Mohamed ElBaradei, head of the International Atomic Energy Agency, often described as the U.N.’s “nuclear watchdog,” criticized NATO earlier this week for encouraging nuclear proliferation. He urged NATO to drop any reference to nuclear deterrence in its new strategic statement, saying it encouraged proliferation: “You are sending a message to anyone around the world who reads your concept that they too need nuclear weapons,” he said. “The idea that nuclear is the supreme guarantee should be dropped because it’s absolutely the wrong message to the rest of the world.” ElBaradei also questioned the consistency of policy by NATO, which has committed troops to Afghanistan but has been unable to supply a single helicopter to help refugees in Darfur.
This criticism is all the more galling coming from an official who has bent over backwards to avoid criticizing Iran, which presumably would be a higher priority, given its failure to fully cooperate with his agency to resolve the problems that led to three rounds of sanctions at the U.N. Security Council.

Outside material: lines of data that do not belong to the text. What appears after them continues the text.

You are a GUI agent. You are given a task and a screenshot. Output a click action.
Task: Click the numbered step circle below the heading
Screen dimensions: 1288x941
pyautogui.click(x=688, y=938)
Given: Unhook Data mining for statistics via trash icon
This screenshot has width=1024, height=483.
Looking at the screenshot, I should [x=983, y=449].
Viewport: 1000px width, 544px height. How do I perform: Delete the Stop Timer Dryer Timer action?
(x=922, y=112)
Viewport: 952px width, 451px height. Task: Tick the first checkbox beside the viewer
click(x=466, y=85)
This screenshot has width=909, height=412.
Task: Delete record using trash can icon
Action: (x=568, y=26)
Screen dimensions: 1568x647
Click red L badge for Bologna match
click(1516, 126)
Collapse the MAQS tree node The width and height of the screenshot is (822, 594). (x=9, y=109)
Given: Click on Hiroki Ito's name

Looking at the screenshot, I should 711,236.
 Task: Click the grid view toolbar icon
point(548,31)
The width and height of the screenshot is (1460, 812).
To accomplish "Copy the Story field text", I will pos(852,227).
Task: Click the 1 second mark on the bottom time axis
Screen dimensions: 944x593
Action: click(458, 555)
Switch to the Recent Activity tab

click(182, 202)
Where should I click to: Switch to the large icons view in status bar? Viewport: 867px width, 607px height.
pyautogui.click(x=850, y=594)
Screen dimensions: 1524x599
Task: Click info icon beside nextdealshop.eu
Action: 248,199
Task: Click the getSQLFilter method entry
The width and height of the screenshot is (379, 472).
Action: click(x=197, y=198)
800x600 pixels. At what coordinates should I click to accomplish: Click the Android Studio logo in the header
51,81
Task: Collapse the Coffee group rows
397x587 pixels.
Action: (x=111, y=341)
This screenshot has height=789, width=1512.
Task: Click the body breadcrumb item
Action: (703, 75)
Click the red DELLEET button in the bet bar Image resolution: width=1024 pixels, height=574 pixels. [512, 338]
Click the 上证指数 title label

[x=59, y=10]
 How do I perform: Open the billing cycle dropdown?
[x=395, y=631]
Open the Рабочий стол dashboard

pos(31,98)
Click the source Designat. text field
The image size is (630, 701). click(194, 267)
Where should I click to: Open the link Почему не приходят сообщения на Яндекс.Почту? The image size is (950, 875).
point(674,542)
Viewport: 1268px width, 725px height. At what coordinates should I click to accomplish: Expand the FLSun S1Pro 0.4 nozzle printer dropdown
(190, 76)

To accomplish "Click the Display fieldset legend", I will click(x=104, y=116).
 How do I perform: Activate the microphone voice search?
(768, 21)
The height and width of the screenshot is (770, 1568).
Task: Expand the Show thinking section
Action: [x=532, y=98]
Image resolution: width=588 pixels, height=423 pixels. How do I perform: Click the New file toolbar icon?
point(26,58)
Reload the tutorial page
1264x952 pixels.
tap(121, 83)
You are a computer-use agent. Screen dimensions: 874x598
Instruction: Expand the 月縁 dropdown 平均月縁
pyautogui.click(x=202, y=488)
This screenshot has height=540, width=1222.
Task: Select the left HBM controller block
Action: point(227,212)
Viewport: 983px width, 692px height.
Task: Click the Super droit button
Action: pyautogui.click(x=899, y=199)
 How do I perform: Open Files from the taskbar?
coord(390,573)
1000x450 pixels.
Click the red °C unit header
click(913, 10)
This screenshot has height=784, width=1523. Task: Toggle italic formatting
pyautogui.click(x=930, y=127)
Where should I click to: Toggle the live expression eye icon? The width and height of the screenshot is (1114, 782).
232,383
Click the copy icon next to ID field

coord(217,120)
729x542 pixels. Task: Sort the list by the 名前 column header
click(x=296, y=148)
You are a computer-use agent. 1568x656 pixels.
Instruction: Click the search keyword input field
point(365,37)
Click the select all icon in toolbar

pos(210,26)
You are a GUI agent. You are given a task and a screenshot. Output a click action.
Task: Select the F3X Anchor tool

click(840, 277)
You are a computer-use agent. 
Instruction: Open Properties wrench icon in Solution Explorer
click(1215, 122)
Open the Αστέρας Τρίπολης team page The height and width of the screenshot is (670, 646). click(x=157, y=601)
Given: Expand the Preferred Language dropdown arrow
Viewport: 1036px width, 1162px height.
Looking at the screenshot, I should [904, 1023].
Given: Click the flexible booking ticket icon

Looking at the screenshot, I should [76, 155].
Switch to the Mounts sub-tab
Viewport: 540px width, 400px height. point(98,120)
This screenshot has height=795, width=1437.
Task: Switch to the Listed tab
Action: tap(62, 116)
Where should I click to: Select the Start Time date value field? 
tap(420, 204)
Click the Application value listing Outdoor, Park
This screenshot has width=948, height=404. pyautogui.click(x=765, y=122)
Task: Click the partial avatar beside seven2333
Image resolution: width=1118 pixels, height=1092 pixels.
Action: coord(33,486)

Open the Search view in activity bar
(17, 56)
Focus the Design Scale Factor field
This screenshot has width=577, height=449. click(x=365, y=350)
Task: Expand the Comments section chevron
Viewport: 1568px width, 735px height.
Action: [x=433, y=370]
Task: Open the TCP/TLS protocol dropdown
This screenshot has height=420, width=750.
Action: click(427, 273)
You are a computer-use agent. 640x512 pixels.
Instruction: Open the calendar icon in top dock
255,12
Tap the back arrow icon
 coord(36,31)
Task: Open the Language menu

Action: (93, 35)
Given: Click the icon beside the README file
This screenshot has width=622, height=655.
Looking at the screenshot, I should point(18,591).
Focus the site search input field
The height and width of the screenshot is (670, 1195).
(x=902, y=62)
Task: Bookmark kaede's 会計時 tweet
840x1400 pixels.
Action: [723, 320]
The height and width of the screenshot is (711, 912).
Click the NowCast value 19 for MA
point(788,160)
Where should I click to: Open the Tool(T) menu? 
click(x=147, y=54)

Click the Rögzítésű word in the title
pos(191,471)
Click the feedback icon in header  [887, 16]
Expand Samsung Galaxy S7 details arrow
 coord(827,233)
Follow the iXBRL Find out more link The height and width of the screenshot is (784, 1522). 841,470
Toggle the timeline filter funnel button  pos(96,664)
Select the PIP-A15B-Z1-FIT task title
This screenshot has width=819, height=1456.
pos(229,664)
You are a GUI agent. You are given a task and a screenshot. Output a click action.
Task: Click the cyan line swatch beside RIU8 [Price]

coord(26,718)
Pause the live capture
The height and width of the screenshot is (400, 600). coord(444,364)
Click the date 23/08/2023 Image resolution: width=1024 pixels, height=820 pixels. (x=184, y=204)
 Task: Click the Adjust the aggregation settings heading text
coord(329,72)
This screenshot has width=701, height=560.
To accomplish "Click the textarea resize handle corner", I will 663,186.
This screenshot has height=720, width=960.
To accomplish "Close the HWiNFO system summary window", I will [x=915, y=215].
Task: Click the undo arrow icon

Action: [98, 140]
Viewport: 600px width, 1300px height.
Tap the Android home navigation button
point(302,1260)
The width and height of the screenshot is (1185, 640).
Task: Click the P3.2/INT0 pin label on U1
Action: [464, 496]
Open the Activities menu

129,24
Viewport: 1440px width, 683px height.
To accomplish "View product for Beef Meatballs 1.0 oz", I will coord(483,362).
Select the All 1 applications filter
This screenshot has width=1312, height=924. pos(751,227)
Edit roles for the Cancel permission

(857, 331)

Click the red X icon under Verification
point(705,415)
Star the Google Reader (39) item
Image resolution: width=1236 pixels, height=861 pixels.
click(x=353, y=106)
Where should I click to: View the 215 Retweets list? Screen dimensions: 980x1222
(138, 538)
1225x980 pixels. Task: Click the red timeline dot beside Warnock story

But last month, ElBaradei himself encouraged proliferation by suggesting that Iran may be seeking nuclear weapons technology in order to enhance its prestige and deter external enemies: “My gut feeling is that Iran definitely would like to have the technology… that would enable it to have nuclear weapons if they decided to do so,” he told the BBC. “[Iran] wants to send a message to its neighbors, it wants to send a message to the rest of the world: yes, don’t mess with us, we can have nuclear weapons if we want it,” said ElBaradei. “But the ultimate aim of Iran, as I understand it, is that they want to be recognized as a major power in the Middle East and they are. This is to them the road to get that recognition to power and prestige and…an insurance policy against what they heard in the past about regime change, axis of evil.”
Never mind that the Ayatollahs’ nuclear program dates back to the late 1980s, long before President Bush gave his “axis of evil” speech, which ElBaradei suggested may have motivated Iran’s nuclear ambitions. Never mind ElBaradei’s egregious criticism of NATO nuclear policy (and even its policy on Sudan!) in contrast to his kid gloves treatment of Iran. That is only to be expected from an officious, politically-correct U.N. functionary. One can only find hope in his much-belated “gut feeling” that Iran seeks nuclear weapons. After all, it was not too long ago that he said: “My gut feeling tells me that Iran has responded positively to my repeated demands that it scale back the program.”
Perhaps in the future Mr. ElBaradei will develop a “gut feeling” that he should focus his attention on nuclear proliferators, especially Iran, rather than on extraneous issues like NATO statements or Sudan. Unfortunately, on Iran’s nuclear program, he long has been the watchdog that didn’t bark.